Task directions:
Give the number of lines in the records below that contain the word "Click". State only that number.

Dataset entries
*** Begin section ***

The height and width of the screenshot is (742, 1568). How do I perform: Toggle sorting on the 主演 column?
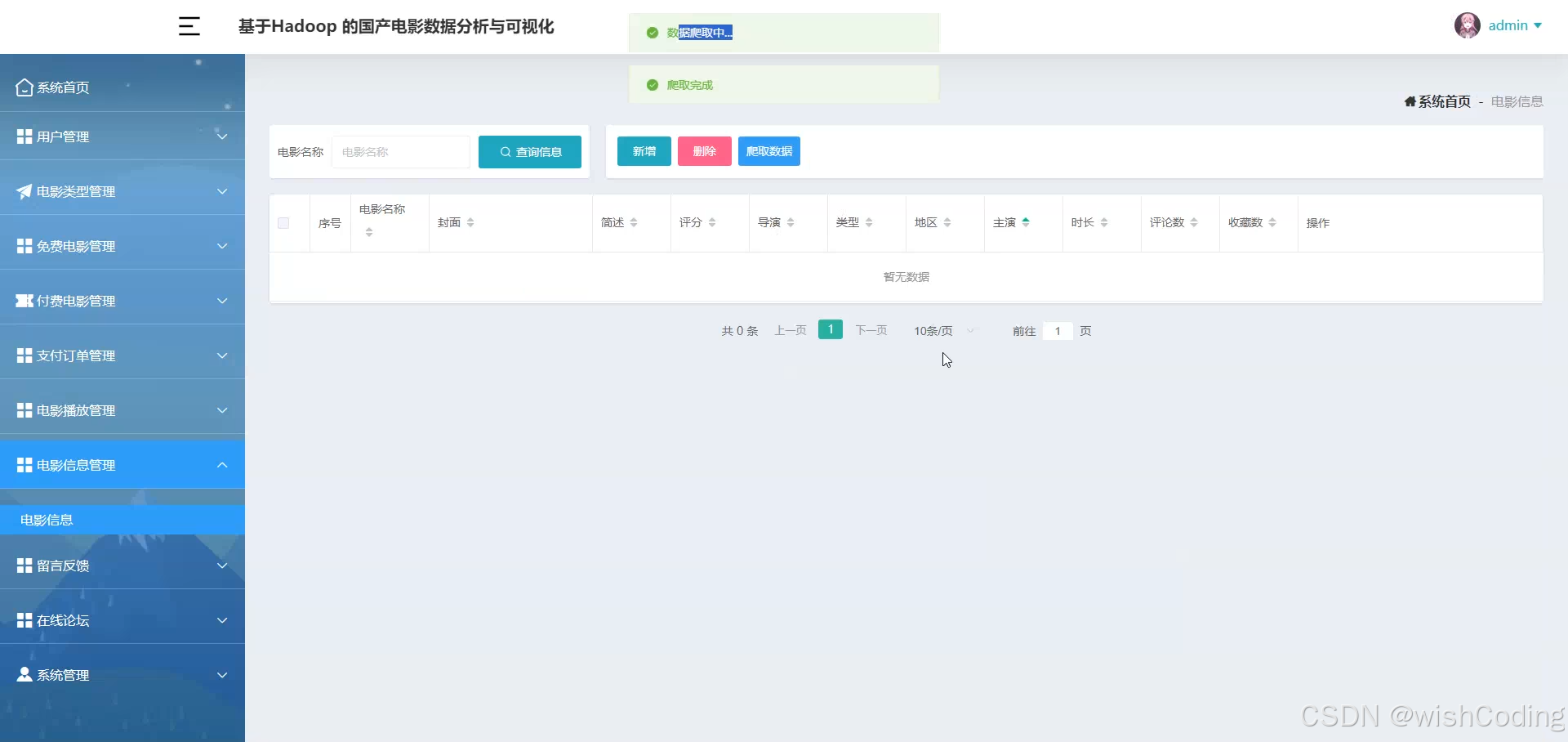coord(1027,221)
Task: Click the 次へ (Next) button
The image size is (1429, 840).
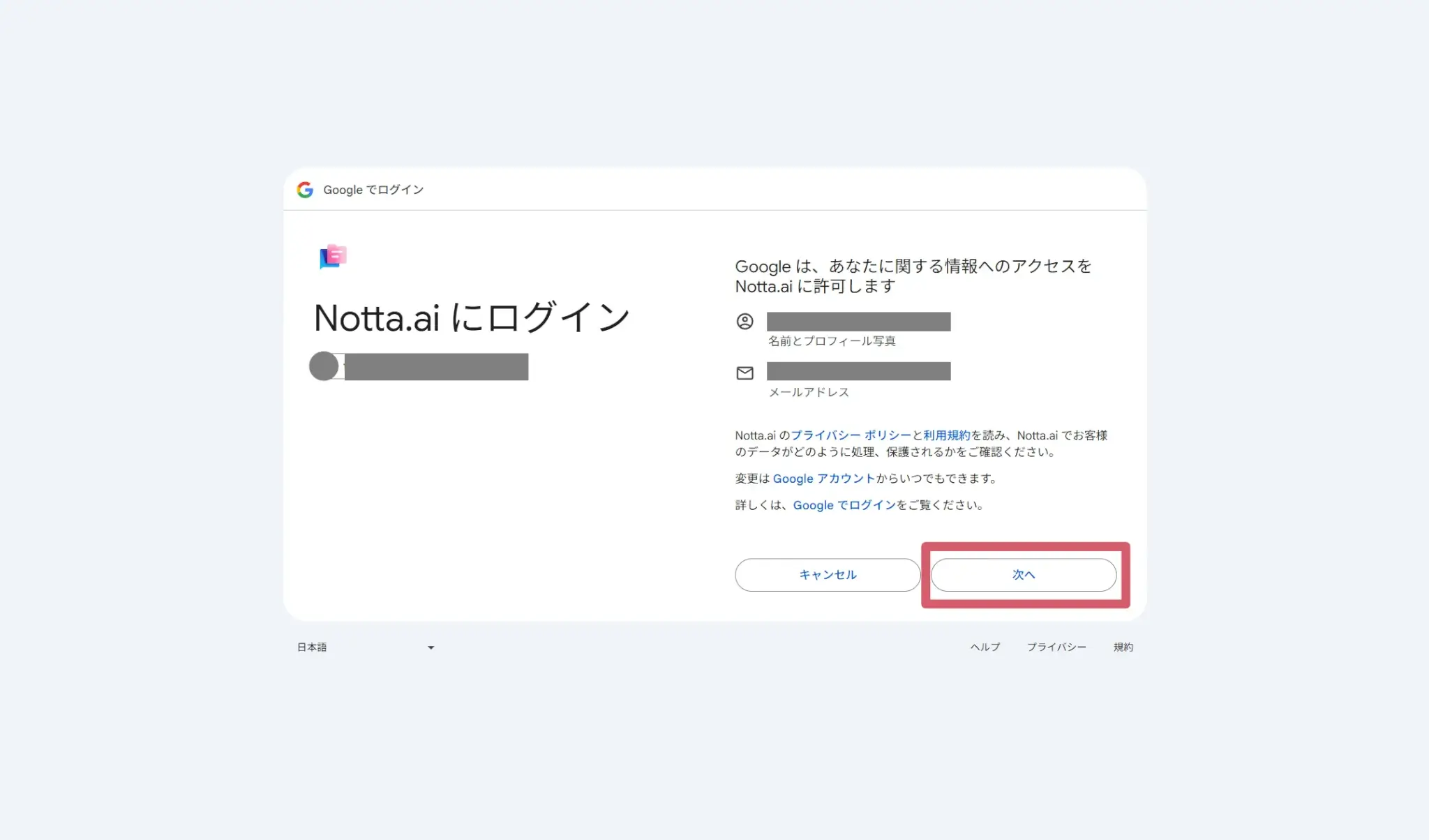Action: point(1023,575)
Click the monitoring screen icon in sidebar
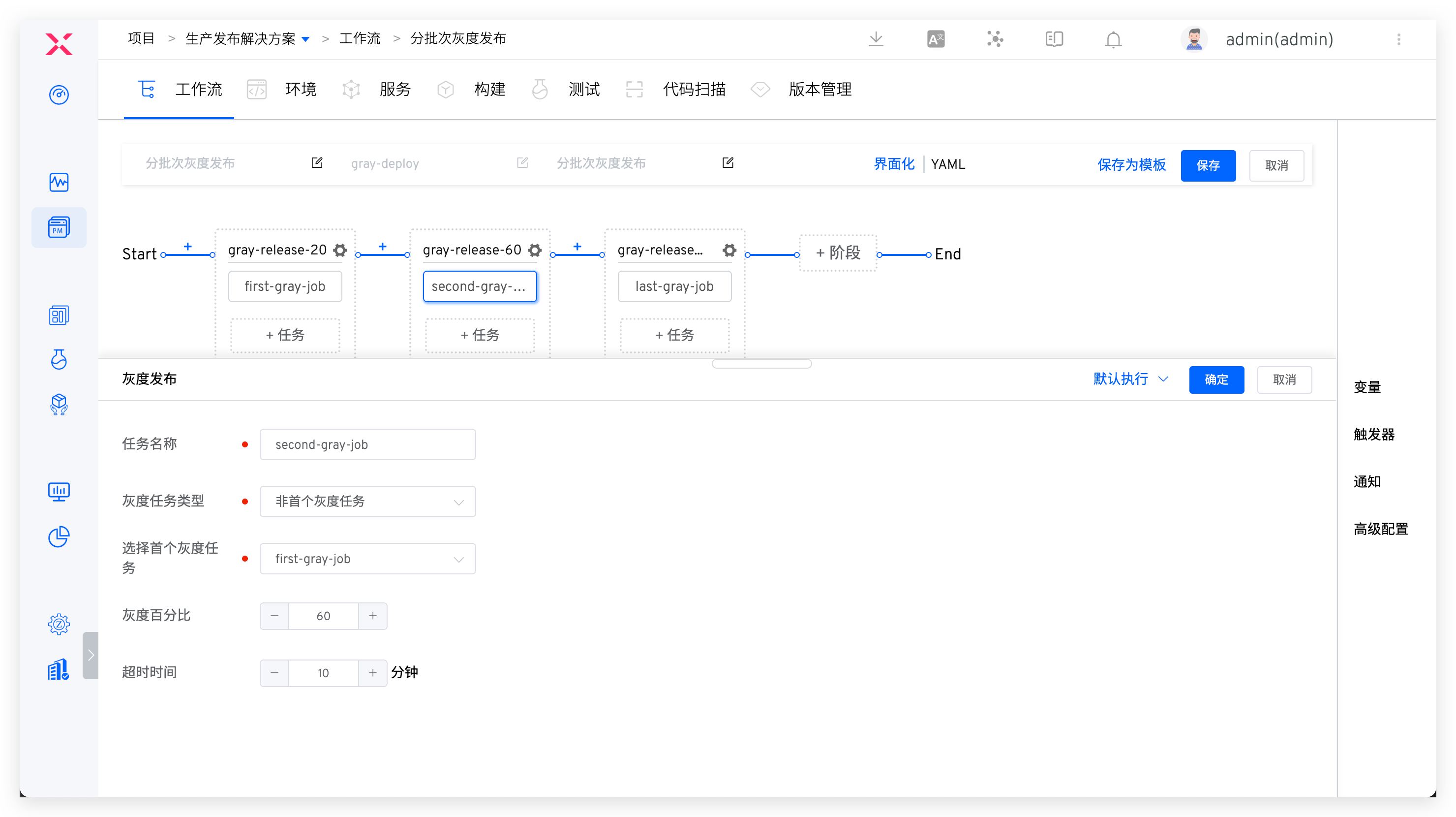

*** End section ***

Result for this task:
2